If article A transcludes template T, and template T contains <includeonly>[[Category:C]]</includeonly>, then article A is in category C. To Lucene, however, article A is not "incategory" C because article A doesn't contain an explicit category tag. So a Lucene query containing incategory:"C" will not find article A.

This shortcoming has caused innumerable headaches on our MediaWiki instance since, to the user, "incategory" does not seem to work.

Thanks for pointing that out Dan! I just verified that this works with CirrusSearch right now and I've added myself a TODO to make sure I add a regression test for this.

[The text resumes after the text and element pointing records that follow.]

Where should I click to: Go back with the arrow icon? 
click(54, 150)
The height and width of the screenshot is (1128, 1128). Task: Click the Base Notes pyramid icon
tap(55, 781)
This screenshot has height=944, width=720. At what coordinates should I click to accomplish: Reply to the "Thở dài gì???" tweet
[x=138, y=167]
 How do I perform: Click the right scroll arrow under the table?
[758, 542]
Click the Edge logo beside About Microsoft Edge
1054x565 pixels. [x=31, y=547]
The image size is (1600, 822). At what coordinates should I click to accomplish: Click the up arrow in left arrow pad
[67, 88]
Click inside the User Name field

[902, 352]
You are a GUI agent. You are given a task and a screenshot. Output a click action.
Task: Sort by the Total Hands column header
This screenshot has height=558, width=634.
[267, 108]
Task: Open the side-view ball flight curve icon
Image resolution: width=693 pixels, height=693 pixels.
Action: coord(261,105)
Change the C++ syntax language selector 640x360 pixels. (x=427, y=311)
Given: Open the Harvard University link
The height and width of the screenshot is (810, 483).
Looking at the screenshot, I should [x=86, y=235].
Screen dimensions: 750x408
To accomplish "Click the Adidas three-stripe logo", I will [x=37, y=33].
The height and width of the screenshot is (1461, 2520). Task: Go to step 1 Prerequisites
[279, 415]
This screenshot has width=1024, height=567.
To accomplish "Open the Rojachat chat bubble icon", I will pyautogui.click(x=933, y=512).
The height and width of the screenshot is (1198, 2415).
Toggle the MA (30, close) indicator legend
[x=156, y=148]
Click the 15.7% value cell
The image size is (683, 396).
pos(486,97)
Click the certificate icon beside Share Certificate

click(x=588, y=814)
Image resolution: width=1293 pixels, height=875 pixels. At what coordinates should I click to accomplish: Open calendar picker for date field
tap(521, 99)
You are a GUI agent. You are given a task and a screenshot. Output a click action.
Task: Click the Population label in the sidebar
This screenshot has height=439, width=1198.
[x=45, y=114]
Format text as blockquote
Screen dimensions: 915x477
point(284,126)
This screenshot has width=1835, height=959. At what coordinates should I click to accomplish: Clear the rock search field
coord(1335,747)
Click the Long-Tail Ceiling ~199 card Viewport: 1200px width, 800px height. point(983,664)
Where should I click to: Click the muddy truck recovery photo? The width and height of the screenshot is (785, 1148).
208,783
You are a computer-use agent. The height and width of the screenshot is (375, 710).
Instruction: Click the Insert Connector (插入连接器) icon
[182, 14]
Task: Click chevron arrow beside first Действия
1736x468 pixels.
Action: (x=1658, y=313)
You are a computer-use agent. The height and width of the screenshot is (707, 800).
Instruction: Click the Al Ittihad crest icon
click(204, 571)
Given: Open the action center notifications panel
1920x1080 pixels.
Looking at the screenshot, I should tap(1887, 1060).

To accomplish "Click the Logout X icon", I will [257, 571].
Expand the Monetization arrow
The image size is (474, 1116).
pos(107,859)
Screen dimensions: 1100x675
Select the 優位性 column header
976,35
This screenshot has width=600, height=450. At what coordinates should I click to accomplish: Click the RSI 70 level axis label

It's important to notice that our current and incomplete search engine makes easy to find substituted templates that shouldn't be, like maintenance tags, or any text that does not belong directly to the Main namespace. So whatever solution we come up should contain a configuration option to not index expansion as well.

msh210+wmfbugzilla wrote:

(In reply to comment #32)

It's important to notice that our current and incomplete search engine makes
easy to find substituted templates that shouldn't be, like maintenance tags,
or any text that does not belong directly to the Main namespace. So whatever
solution we come up should contain a configuration option to not index
expansion as well.

Maybe, but that seems a low priority, and certainly not sufficient to avoid fixing this bug. (And dumps can be used for the purpose mentioned. This bug affects users whereas #32 affects editors only, who can use dumps.)

This is solved by using the CirrusSearch extension which stores the expanded wikitext. Unexpanded wikitext is retained as well for editors (as requested here and in other places). Marking this as FIXED.